Здесь особенно важно замечание о прощении, преломляющемся и становящемся «чуть ли не томлением по прошедшему» — несмотря на то что привычная психологическая прагматика прощения заключается не в образовании новой связи, но, наоборот, в отсечении старой. Прощение, собственно говоря, и было когда-то «отпущением», разрывом (см. английское «let go»). Но вот новая зависимость, возникающая при совершении «работы прощения», отпущения, — вполне, на первый взгляд, неожиданна. Однако именно здесь, как представляется, и нужно искать, например, ответ на вопрос о том, зачем автор затевает игру, в каком-то смысле довольно рискованную, с неосязаемостью (но не невидимостью) переходов от личной истории к «большой» и обратно. Игра эта не самоценна, она является для автора способом сообщить нам нечто важное о сходстве переживания личной травмы и истории, а точнее, о том, что переживания эти в своем роде изоморфны.

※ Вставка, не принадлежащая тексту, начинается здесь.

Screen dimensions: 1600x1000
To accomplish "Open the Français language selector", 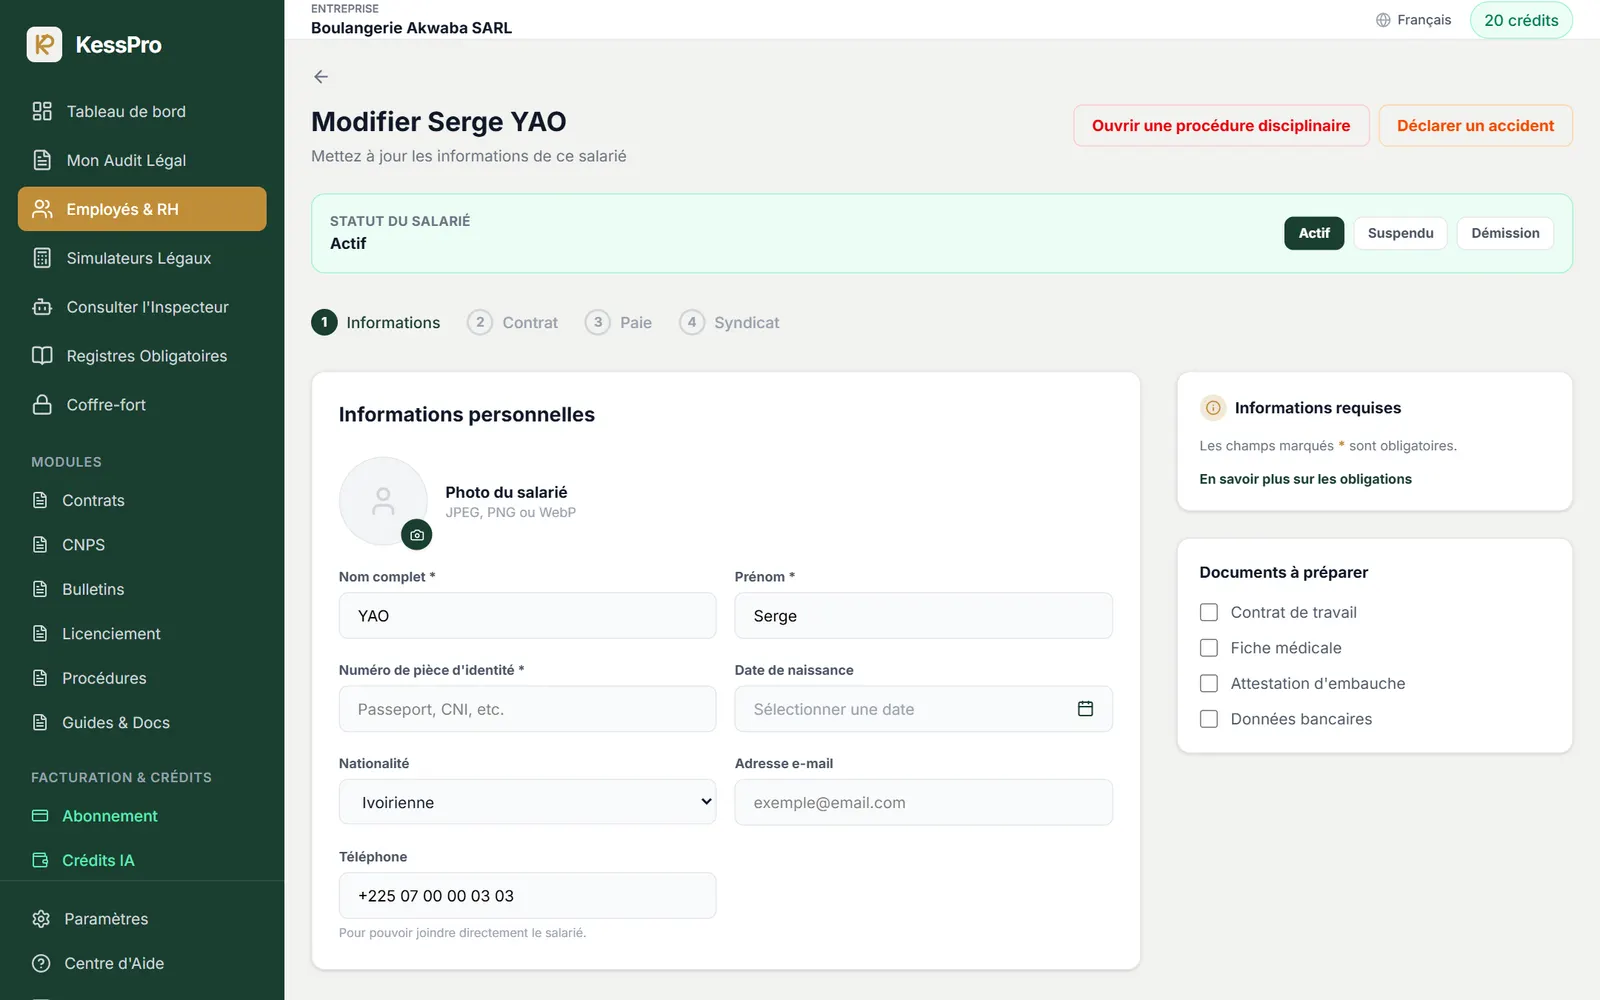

Термин «переживание истории» в предыдущей фразе требует уточнения, за которым я призываю читателя обратиться к работе теоретика историографии Франклина Анкерсмита «Возвышенный исторический опыт». Анкерсмит различает три разновидности исторического опыта: объективный, субъективный и возвышенный. О последнем он пишет, что, в отличие от субъективного, тот «не является переживанием дистанции между прошлым и настоящим и не предполагает обязательного ее наличия. Ситуация тут скорее обратная, так как прошлое обретает бытие лишь благодаря историческому опыту и через его посредство. <...> Прошлое рождается из травматического опыта историка, вступающего в новый мир и сознающего бесповоротную утрату прежнего мира. Тогда его сознание оказывается сценой, на которой разыгрывается драма мировой истории». Далее Анкерсмит пишет о том, что в возвышенном историческом опыте есть лишь опыт: «если эта согласованность прошлого и нас, и наших чувств, внезапно реализовалась в историческом опыте и его посредством, то все, что относится к нам и к прошлому, тут же будет поглощено осью, объединяющей прошлое (объект) и настоящее (субъект). В такой момент все, что за пределами этой оси, — будь то наше личное прошлое или художественно-исторический контекст <...> — для нас уже не существует и не имеет смысла».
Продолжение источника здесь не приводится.